Sequence modeling is a fundamental real-world problem with a wide range of applications. Recurrent neural networks (RNNs) are currently preferred in sequence prediction tasks due to their ability to model long-term and variable order dependencies. However, RNNs have disadvantages in several applications because of their inability to natively handle uncertainty, and because of the inscrutable internal representations. Probabilistic sequence models like Hidden Markov Models (HMM) have the advantage of more interpretable representations and the ability to handle uncertainty. Although overcomplete HMMs with many more hidden states compared to the observed states can, in theory, model long-term temporal dependencies [23], training HMMs is challenging due to credit diffusion [3]. For this reason, simpler and inflexible n-gram models are preferred to HMMs for tasks like language modeling.
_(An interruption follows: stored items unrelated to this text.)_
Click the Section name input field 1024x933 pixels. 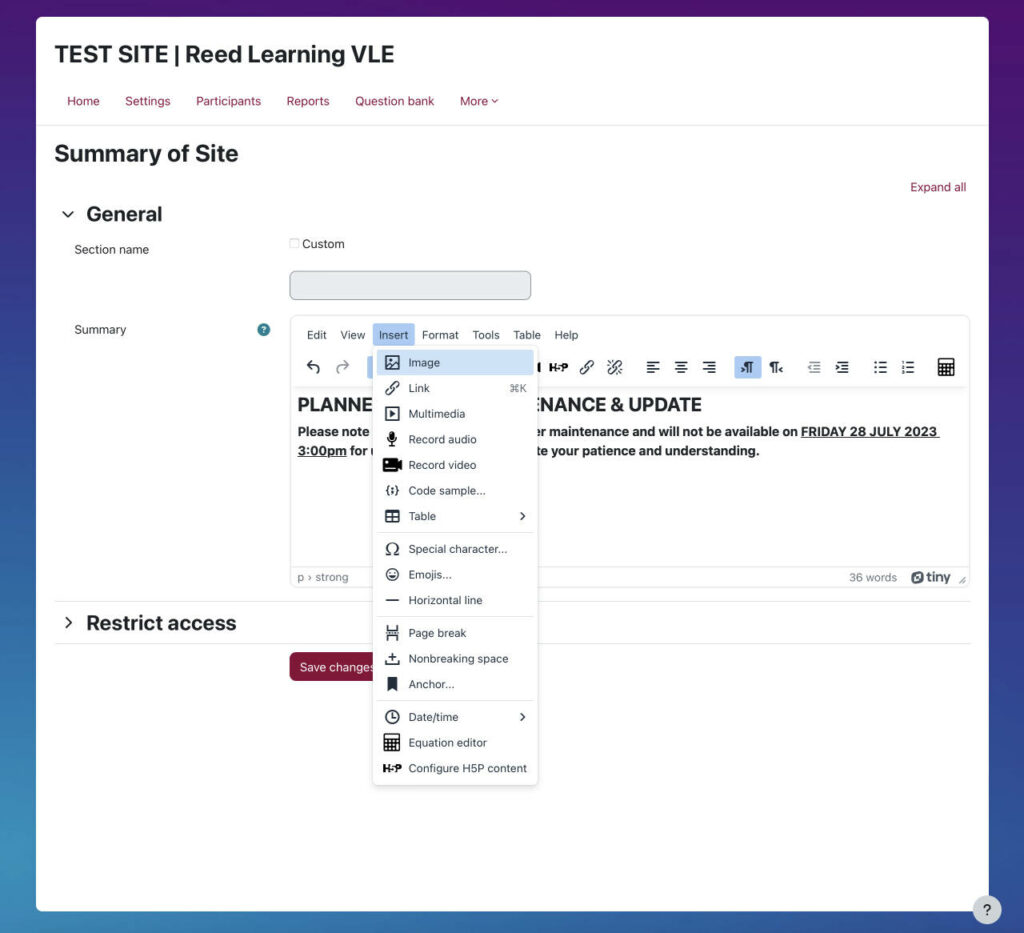pos(409,285)
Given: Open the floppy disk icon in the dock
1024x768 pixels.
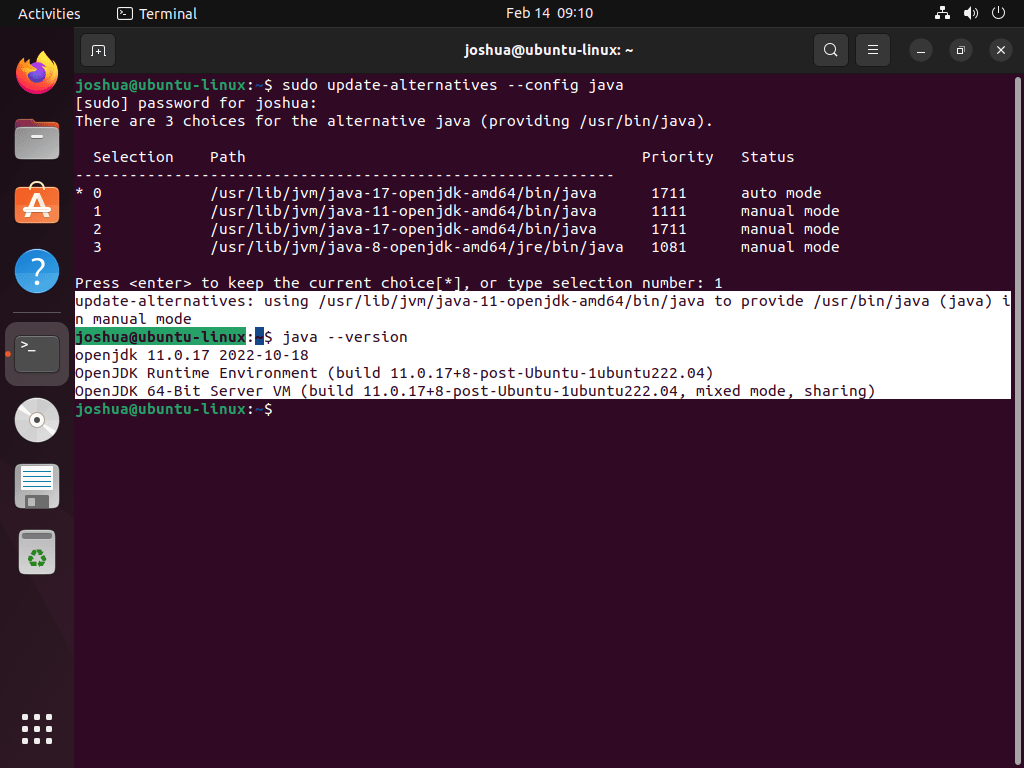Looking at the screenshot, I should (36, 486).
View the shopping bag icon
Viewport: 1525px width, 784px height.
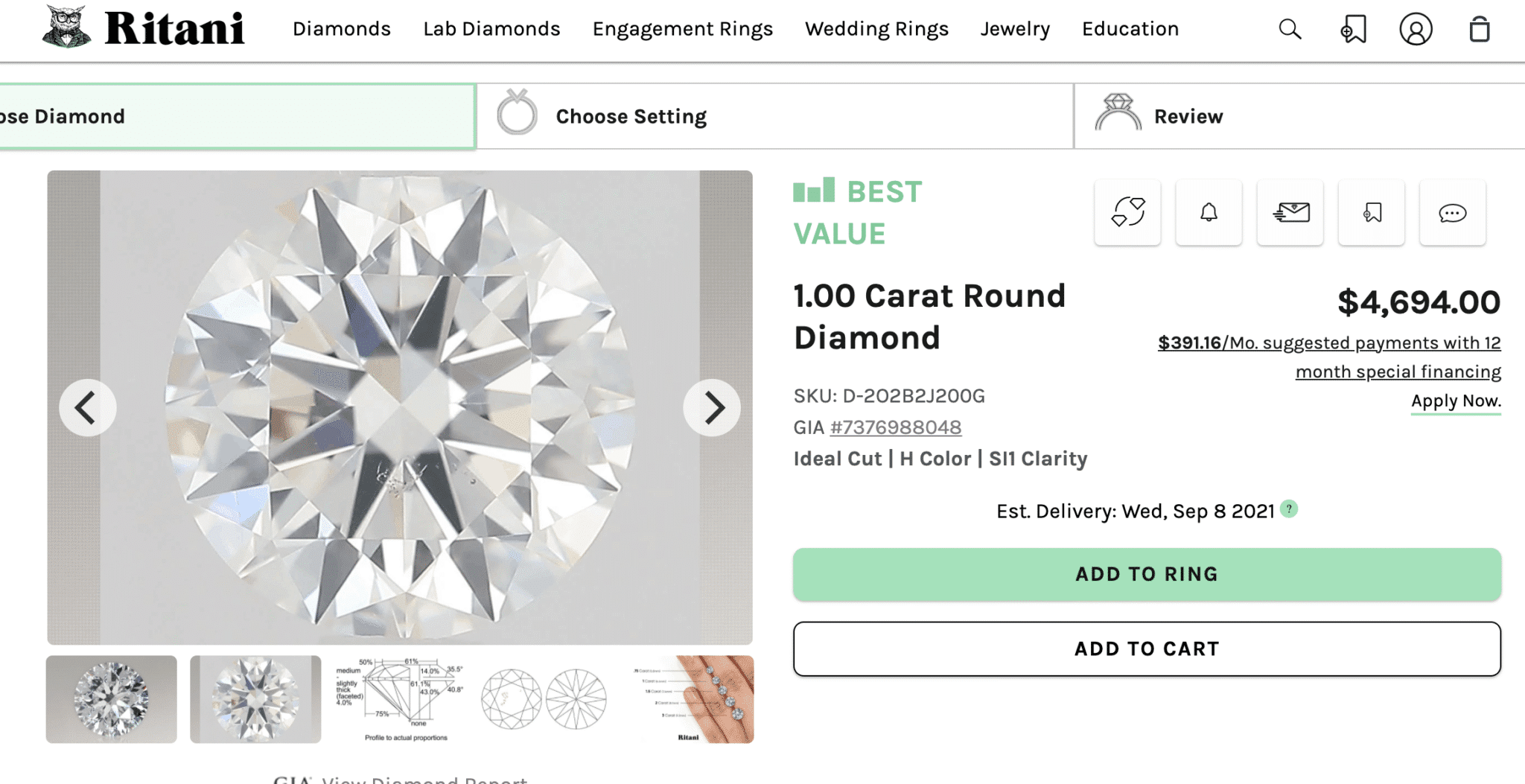click(1479, 29)
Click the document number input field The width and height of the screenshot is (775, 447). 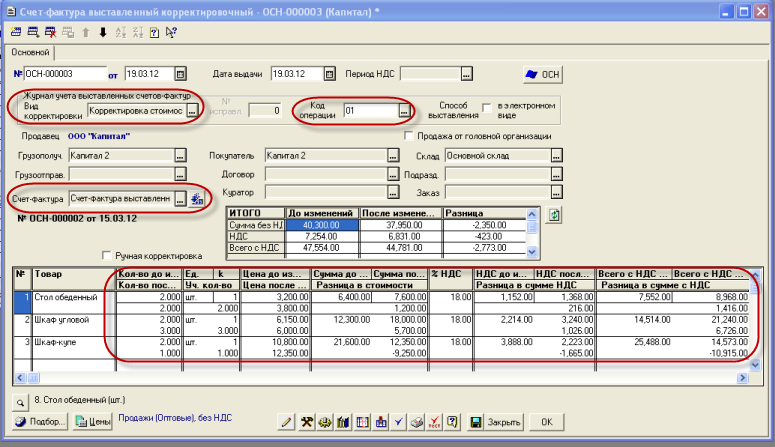[63, 74]
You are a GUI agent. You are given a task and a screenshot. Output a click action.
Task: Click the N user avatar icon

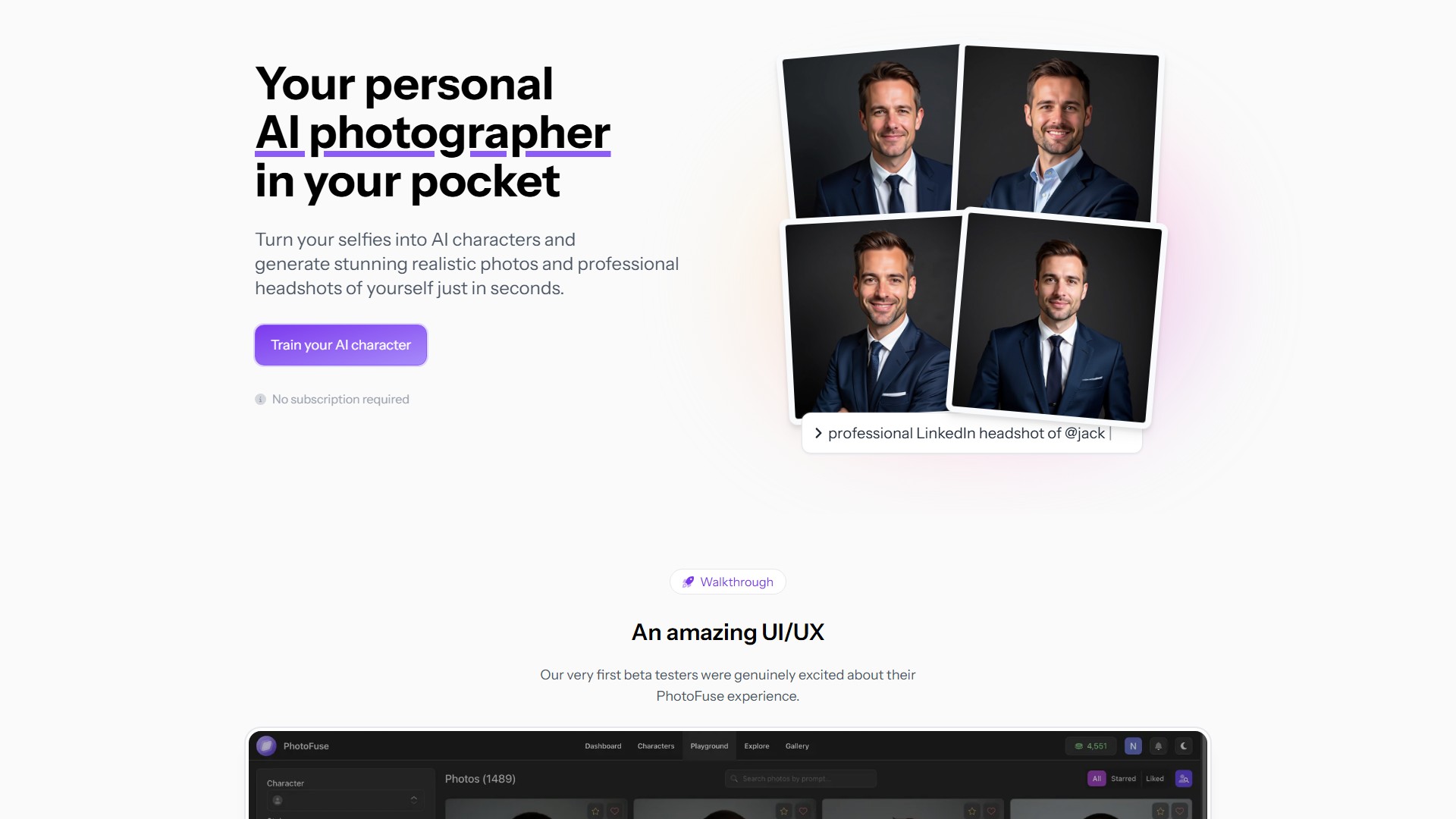point(1133,746)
Tensor decomposition methods [1] have been suggested for the learning of HMMs in order to overcome the credit diffusion problem, but current methods are not applicable to the overcomplete setting where the full-rank requirements on the transition and emission matrices are not fulfilled. Recently there has been renewed interest in the topic of training overcomplete HMMs for higher-order dependencies with the expectation that sparsity structures could potentially alleviate the credit diffusion problem [23]. In this paper we demonstrate that a particular sparsity structure on the emission matrix can help HMMs learn higher-order temporal structure using the standard Expectation-Maximization algorithms [26] (Baum-Welch) and its online variants.